Fellowship / Fellows

Frank Dobbin

  • 2006–2007
  • Social Sciences
  • Harvard University
Headshot of Frank Dobbin
Photo by Tony Rinaldo

This information is accurate as of the fellowship year indicated for each fellow.

Frank Dobbin is an organizational and economic sociologist at Harvard University. In recent work, he has shown how the human resources profession devised corporate strategies for complying with civil rights and affirmative action law and how widely those strategies have spread. Human resources professionals have defined what it means to practice equal employment opportunity, and the courts have largely accepted their definition.

At Radcliffe, Dobbin will work on a book about the efficacy of various corporate diversity strategies, using detailed longitudinal data on the practices of more than eight hundred private sector employers and detailed data on the gender and racial composition of their workforces. Do diversity training seminars, diversity taskforces, affirmative action plans, or work-family programs actually lead to more diverse workforces? Dobbin will explore these issues through statistical analyses and in-depth interviews with managers and workers.
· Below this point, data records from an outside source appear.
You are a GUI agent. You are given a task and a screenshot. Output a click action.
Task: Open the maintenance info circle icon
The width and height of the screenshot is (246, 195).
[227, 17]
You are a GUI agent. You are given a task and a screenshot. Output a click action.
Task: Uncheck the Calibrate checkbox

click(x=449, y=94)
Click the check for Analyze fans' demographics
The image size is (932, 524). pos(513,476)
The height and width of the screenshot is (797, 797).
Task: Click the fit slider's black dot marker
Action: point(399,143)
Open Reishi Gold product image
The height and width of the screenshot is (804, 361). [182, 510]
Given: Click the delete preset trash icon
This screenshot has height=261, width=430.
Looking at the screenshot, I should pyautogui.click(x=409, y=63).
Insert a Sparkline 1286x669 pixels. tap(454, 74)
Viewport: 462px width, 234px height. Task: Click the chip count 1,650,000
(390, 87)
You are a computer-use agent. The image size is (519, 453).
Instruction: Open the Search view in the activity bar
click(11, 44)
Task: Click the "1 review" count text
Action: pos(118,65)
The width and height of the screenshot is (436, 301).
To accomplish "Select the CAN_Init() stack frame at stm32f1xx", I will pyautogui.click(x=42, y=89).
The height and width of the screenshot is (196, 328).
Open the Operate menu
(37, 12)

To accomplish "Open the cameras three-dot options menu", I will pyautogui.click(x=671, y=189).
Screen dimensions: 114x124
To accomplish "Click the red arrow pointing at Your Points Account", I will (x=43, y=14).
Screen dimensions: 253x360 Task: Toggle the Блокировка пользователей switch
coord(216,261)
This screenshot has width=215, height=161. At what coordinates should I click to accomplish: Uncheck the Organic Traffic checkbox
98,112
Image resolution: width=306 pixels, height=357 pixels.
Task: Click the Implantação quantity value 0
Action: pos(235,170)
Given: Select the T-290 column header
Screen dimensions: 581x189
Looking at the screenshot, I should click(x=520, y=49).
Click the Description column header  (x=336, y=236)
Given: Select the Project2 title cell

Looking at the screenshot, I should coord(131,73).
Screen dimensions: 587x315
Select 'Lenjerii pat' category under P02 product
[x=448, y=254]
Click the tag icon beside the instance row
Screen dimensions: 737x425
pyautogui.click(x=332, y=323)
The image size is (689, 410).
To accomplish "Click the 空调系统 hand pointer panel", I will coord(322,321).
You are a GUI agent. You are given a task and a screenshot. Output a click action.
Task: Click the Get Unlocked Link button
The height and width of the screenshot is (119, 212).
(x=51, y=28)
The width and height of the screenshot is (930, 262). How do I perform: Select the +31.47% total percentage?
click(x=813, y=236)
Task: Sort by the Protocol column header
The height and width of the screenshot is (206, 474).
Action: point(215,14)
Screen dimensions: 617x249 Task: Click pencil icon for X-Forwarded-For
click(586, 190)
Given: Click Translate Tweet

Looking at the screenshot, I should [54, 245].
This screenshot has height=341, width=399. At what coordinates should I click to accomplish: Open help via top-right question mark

Dobbin holds a Guggenheim Fellowship this year, and in the past has been a fellow at the Center for Advanced Studies in the Behavioral Sciences and the Russell Sage Foundation. His research on diversity measures is supported by the National Science Foundation, the Russell Sage Foundation, and the Alfred P. Sloan Foundation. His book Forging Industrial Policy: United States, Britain, and France in the Railway Age (Cambridge University Press, 1994) won the American Sociological Association’s 1996 Max Weber Award.